# DIRECTIONS
[a] In the article below about the Quabbin Reservoir rattlesnake plan, rewrite the paragraph beginning "The proposal, which came to be known" as a short bulleted list that keeps its main facts.
[b] According to the article below about the Quabbin Reservoir rattlesnake plan, which island was chosen to receive the timber rattlesnakes?

# SELECTED EXCERPT
===

Fear not, herpetophobes: No venomous snakes will be plopped on an island in the middle of the Quabbin Reservoir for the purposes of repopulating.
The state Fisheries & Wildlife board Wednesday voted to “indefinitely suspend” plans to breed timber rattlesnakes in captivity and then bring the endangered creatures to Mount Zion — the largest island in the reservoir — to thrive.
The decision was made after “considering recommendations and comments by the Rattlesnake Working Group and members of the public,” state officials said.
“The Department of Fish and Game remains committed to the protection and conservation of all endangered and at-risk species throughout the Commonwealth,” said Peter Lorenz, spokesman for the Office of Energy and Environmental Affairs, which oversees the department.
He added the state looks “forward to continuing to work with the public and stakeholders to utilize the best science available in an effort to strike a balance between wildlife protection and public access.”
The proposal, which came to be known unofficially as “Rattlesnake Island,” called for reestablishing the timber rattlesnake population by breeding more than 100 of the snakes at the Roger Williams Zoo in Rhode Island and then transporting them, over the course of a decade, to the island.

===

# MATERIAL SHOWN
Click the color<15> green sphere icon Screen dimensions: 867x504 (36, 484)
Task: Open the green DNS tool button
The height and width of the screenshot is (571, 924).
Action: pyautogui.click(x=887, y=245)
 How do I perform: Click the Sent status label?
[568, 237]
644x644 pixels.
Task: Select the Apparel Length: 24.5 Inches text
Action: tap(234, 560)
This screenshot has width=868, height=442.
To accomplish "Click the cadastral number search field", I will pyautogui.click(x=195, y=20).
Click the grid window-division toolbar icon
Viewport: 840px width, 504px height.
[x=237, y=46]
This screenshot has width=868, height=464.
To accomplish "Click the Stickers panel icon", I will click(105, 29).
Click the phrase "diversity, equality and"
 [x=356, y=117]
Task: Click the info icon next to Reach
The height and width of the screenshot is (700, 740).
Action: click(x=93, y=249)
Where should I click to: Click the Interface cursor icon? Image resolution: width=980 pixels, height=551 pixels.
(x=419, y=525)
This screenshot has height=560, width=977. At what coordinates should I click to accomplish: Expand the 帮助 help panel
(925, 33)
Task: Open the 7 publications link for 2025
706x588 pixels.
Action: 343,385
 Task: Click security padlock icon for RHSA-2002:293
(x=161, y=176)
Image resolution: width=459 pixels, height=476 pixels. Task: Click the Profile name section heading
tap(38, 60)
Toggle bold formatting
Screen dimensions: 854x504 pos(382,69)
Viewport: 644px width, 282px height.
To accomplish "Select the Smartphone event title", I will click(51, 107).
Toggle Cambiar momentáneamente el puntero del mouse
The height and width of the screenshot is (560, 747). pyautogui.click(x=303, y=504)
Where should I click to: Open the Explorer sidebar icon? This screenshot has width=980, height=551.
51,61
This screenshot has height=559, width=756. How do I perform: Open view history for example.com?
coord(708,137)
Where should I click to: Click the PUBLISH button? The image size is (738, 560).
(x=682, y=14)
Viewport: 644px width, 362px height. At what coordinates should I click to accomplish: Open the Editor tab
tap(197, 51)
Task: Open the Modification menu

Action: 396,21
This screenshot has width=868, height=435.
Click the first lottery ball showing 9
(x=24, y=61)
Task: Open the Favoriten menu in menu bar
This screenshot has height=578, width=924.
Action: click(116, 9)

===

# WORKED ANSWERS
[a]
- The proposal was unofficially called "Rattlesnake Island."
- Its aim was to reestablish the timber rattlesnake population.
- More than 100 snakes would be bred at the Roger Williams Zoo in Rhode Island.
- They would be moved to the island over the course of a decade.

[b] Mount Zion, the largest island in the reservoir.